Everyone falls in love with Cave Girl. It apparently can't be helped.
Over the course of the first three stories included in Cave Girl #11 (her debut issue despite the numbering), two men have fallen in love with the blonde Jungle Girl already. In fact, in this issue's final story (still written by Gardner Fox and drawn by Bob Powell), Luke and Alan haven't given up yet. They are attempting to cross the mountains that surround Cave Girl's home jungle, still determined to talk her into coming back to civilization and claiming her inheritence.
Both of them, though, have collapsed from the cold before we get past the first page of the story.
Cave Girl, in the meantime, has climbed these mountains as well as she helps a monkey mommy find her lost baby. But, predictably, she finds trouble instead. She is attacked by half-man, half-animal snowmen, who outnumber Cave Girl sufficiently to take her prisoner.
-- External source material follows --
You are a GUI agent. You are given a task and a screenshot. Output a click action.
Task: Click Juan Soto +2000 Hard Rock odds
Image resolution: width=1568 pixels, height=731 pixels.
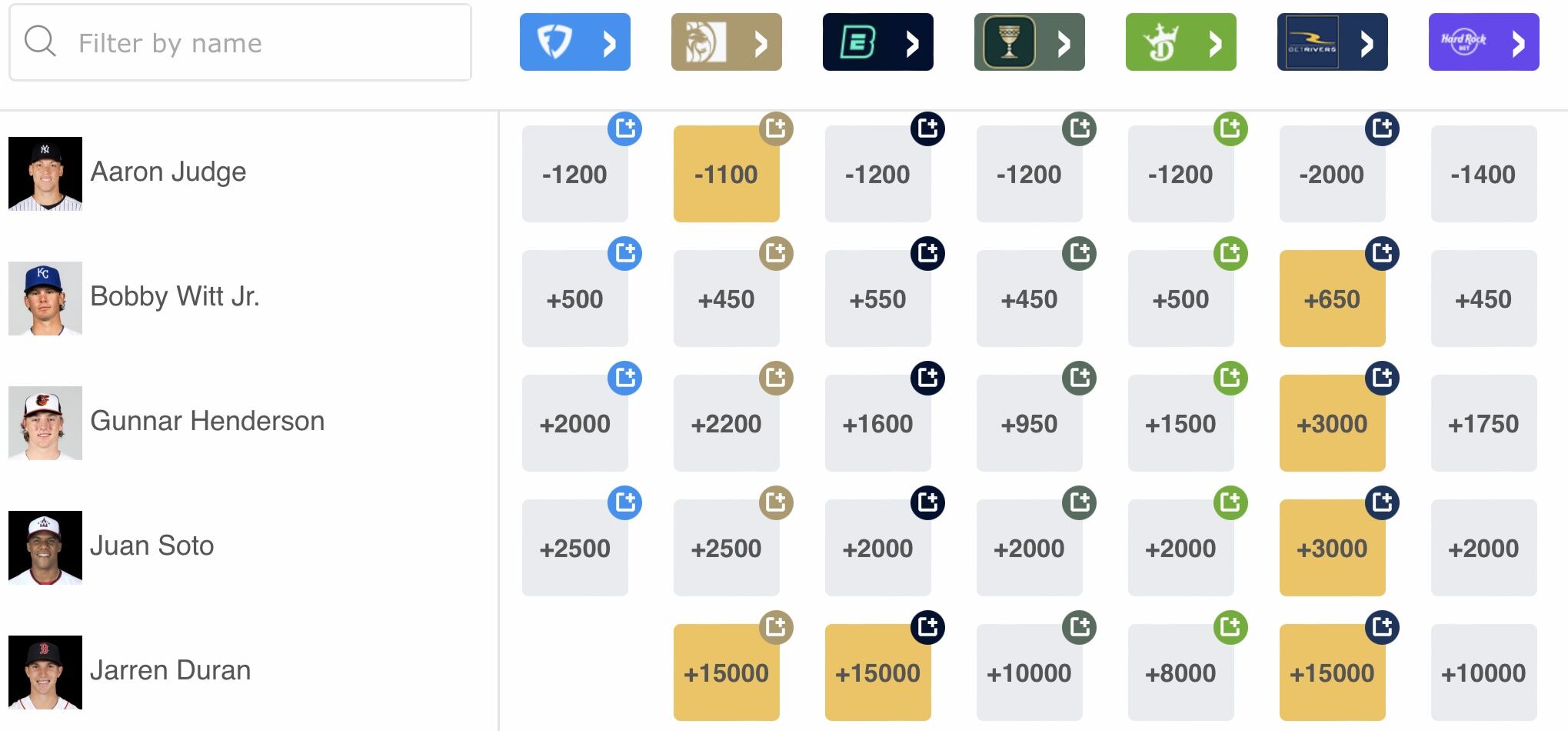(x=1483, y=549)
The snowmen find Luke and Alan unconscious in the snow and bring them along as well. In the most ill-timed conversation in the history of mankind, they explain that they want to take her back to the outside world while they are all being led to die horrible deaths at the hands of brutal animal-men.
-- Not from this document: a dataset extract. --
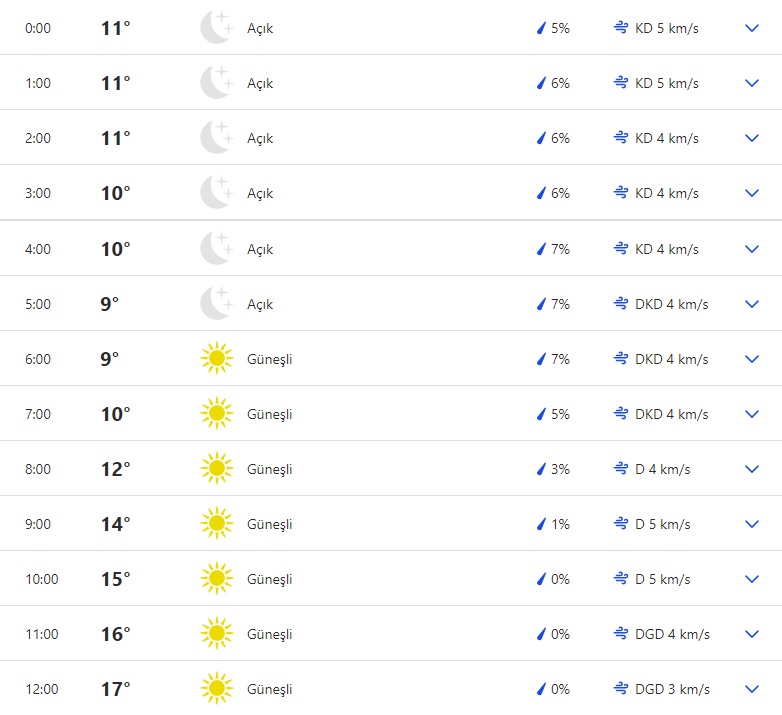Click the wind icon at 8:00

point(620,469)
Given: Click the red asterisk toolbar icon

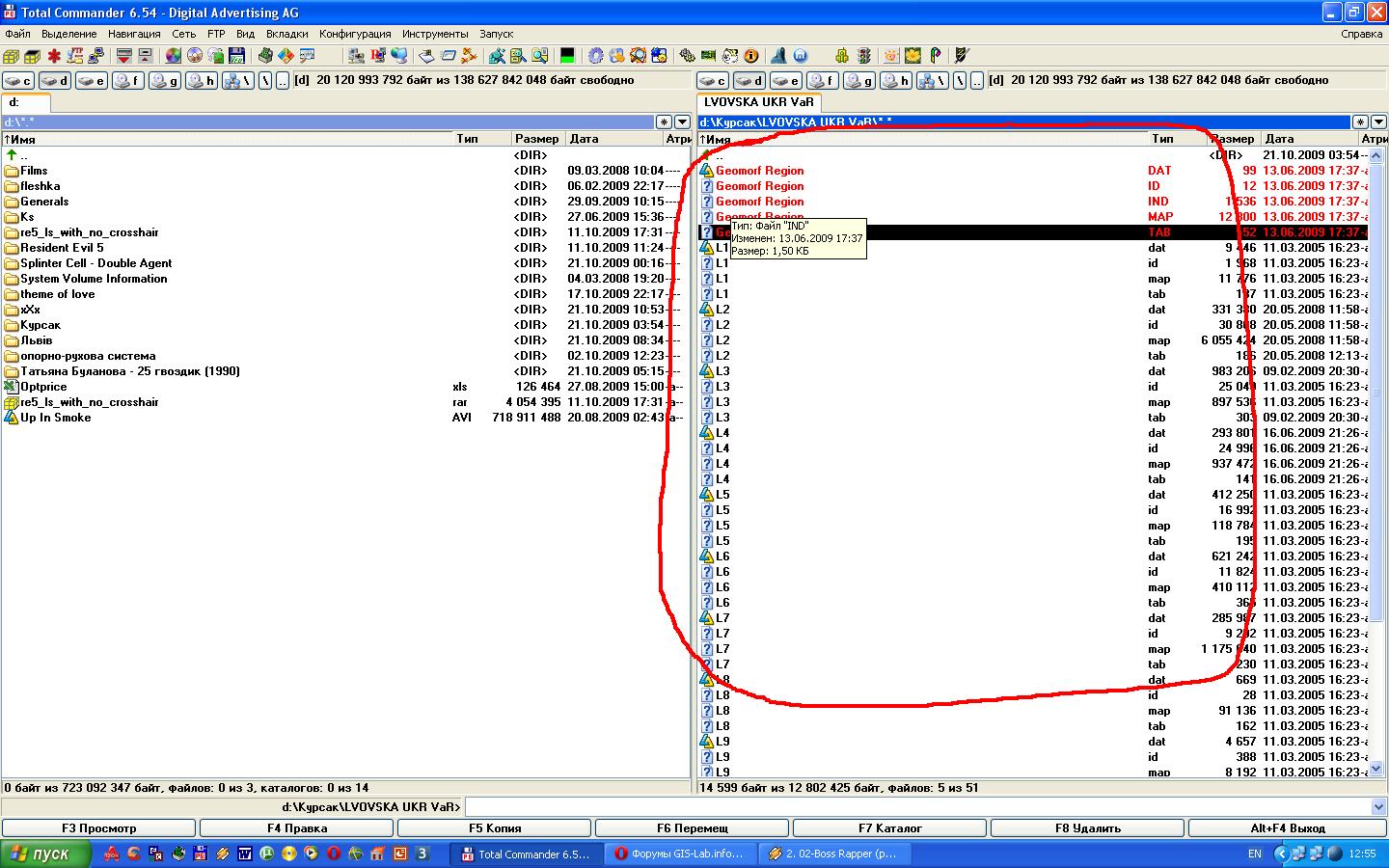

The leader of the snowmen is Gaa, who [drum roll, please] falls in love with Cave Girl. He orders Luke and Alan to fight to the death for her, with Luke winning and apparently killing Alan after a prolonged duel with spears. Gaa, though, rewards Luke by having him hung over a cliff to feed the buzzards.
As I've mentioned in earlier Cave Girl reviews, it doesn't take a literary genius to realize that Fox and Powell are having some fun with the genre, mixing in parody with the adventure. But Powell's engaging art and Fox's scripts work on both levels, as parody and adventure.
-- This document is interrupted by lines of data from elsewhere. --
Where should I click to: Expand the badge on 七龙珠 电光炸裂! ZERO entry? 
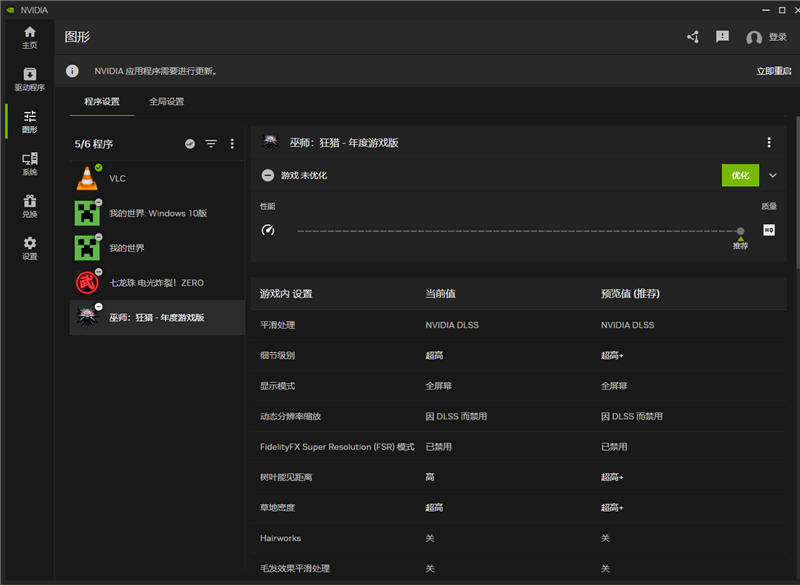(101, 273)
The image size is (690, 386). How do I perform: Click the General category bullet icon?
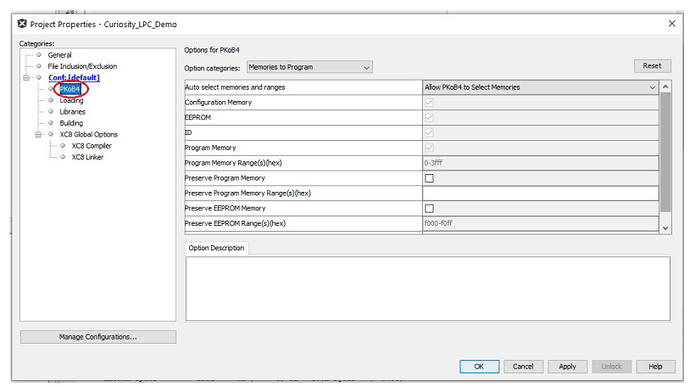39,55
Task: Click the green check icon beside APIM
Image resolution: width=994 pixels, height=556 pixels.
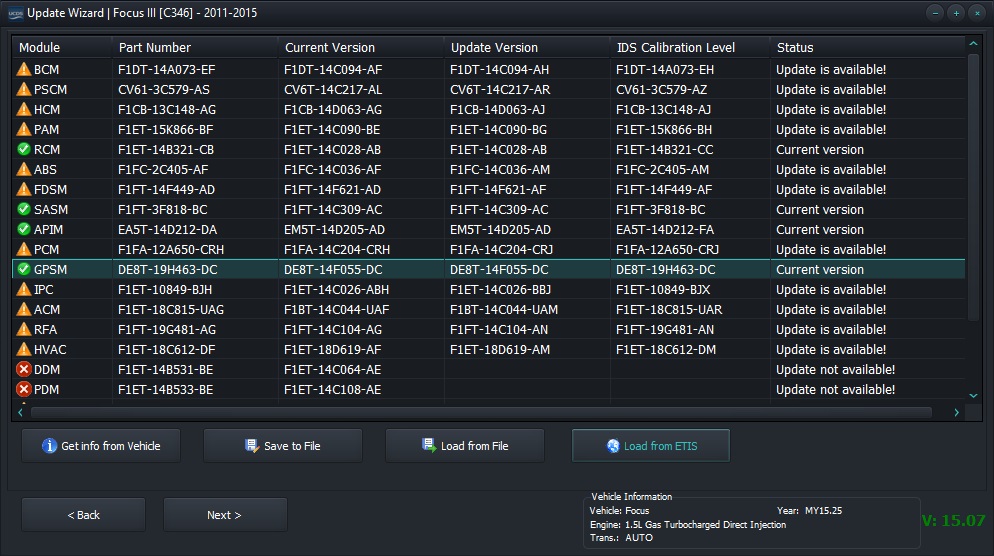Action: [24, 230]

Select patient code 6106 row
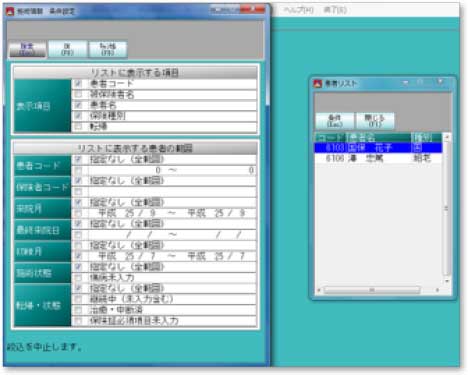[x=378, y=158]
Cave Girl--never a helpless Damsel in Distress--breaks free from Gaa , starts a fire to keep him away from her and makes a dangerous climb up a smoke-filled chimney. She rescues Luke with the help of Alan, who had faked his death earlier.
So Luke and Alan do okay in this story with their improvised plan to fake their death duel. But Cave Girl is still very much the Hero-in-Charge, improvising a tactic of her own that sends Gaa and a bunch of his fellow snowmen off a cliff.
Still adament about staying in the jungle, she sends Alan and Luke home. Luke, at least, will pop back up as an occassional guest star in future stories, but Cave Girl has made her decision. She will always prefer the jungle over noisy, confusing civilization.
You can read this issue online HERE.
That completes our look at the first issue of Cave Girl. We'll leave her be for the time being. If I keep reviewing her stories, then it is apparent that I will inevitably fall in love with her. I'm pretty sure my wife would get mad at me if that happens.